Accessibility burden
Use a labeled navigation landmark for primary navigation.
Common misuse
Listing every page or admin object in the global nav.
Decision rules
  • Prefer a menu or menubar when users need a persistent application command surface such as File, Edit, View, Insert, or Format, where arrow keys move between top-level command groups and submenus.
  • Prefer a menu button when one local trigger reveals a short contextual set of actions and there is no persistent horizontal command bar.
  • Prefer a mega menu when a top-level navigation section needs a large grouped destination panel, not desktop-style command execution.
  • Prefer global navigation when the main task is moving between persistent product, site, or service sections rather than invoking commands on the current object.
  • Use menuitemcheckbox or menuitemradio when a menu item represents persistent command state such as Show comments or Theme, and expose aria-checked rather than replacing it with a checkbox control inside the menu.
  • Do not use menubar roles for ordinary site navigation unless the implementation truly follows application-menu behavior: roving focus, Arrow key movement, Escape handling, submenu ownership, and item roles.
  • Do not hide a single row action set inside a full menubar; use visible buttons or a menu button when the scope is local and short.
  • Do not turn a mega menu into an ARIA menubar just because it is visually horizontal; link-rich site navigation normally keeps nav/link semantics.
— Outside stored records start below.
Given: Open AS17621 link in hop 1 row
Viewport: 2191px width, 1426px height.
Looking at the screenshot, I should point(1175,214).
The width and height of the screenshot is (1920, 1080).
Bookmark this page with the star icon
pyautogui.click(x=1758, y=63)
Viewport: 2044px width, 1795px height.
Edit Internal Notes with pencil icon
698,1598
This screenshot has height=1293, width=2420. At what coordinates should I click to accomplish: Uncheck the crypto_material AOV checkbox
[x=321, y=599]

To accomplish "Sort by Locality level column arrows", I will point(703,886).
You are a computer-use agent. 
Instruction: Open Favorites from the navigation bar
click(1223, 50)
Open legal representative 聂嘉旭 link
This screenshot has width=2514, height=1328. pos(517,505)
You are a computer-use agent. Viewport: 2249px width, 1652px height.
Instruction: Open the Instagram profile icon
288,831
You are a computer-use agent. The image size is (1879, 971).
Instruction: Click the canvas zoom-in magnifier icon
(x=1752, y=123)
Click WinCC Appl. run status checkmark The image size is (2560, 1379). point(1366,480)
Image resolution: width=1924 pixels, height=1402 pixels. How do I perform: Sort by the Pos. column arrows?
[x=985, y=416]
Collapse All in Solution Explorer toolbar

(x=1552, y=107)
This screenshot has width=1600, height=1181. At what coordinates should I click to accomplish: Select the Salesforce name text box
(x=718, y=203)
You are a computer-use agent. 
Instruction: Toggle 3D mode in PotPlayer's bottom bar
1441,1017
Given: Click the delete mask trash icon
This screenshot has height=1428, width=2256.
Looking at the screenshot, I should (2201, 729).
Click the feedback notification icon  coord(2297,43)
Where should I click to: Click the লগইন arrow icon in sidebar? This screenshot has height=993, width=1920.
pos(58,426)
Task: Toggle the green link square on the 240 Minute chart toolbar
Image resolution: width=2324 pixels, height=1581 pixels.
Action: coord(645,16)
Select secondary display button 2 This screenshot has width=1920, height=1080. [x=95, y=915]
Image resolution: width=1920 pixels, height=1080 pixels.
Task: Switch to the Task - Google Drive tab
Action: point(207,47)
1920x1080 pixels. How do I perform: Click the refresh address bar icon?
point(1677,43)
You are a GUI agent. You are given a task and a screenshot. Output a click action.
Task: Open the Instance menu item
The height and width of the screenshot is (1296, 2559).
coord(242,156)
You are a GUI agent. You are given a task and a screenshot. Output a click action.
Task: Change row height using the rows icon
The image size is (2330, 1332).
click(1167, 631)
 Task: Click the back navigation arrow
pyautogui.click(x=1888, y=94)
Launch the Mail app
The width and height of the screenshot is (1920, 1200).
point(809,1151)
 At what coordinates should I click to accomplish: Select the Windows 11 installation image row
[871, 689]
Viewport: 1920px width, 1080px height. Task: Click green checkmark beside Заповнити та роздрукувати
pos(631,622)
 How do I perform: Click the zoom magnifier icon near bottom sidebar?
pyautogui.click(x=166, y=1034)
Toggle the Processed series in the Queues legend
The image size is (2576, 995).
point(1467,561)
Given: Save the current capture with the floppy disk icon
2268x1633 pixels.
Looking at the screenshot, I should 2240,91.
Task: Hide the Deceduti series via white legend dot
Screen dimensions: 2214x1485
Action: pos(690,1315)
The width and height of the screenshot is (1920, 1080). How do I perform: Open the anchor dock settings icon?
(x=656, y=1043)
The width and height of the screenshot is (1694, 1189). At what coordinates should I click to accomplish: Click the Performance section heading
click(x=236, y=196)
  • Use command palette when users need searchable, ranked, shortcut-driven command discovery across a large product; use menubar when commands are stable, visible, and organized into known top-level groups.
  • If a menu item opens a dialog, label it with clear consequence or destination wording and keep focus return predictable after the dialog or submenu closes.
Inspect live examples
Failure modes
  • A site header uses role menubar but Tab still visits every link and Arrow keys do not move between items.
  • A persistent menubar contains form fields, sliders, and buttons inside menuitem rows instead of menuitemcheckbox or menuitemradio state.
  • A menu button is stretched into File, Edit, View, and Insert groups, forcing users to open separate local popups for a stable command system.
  • A mega menu is given menuitem semantics, so screen reader users expect desktop command behavior while the content is actually grouped navigation links.
  • Global navigation commands such as Dashboard and Billing are mixed with editor commands such as Undo, Paste, and Show rulers.
  • Disabled menu items disappear completely, so users cannot learn that a command exists but is unavailable in the current context.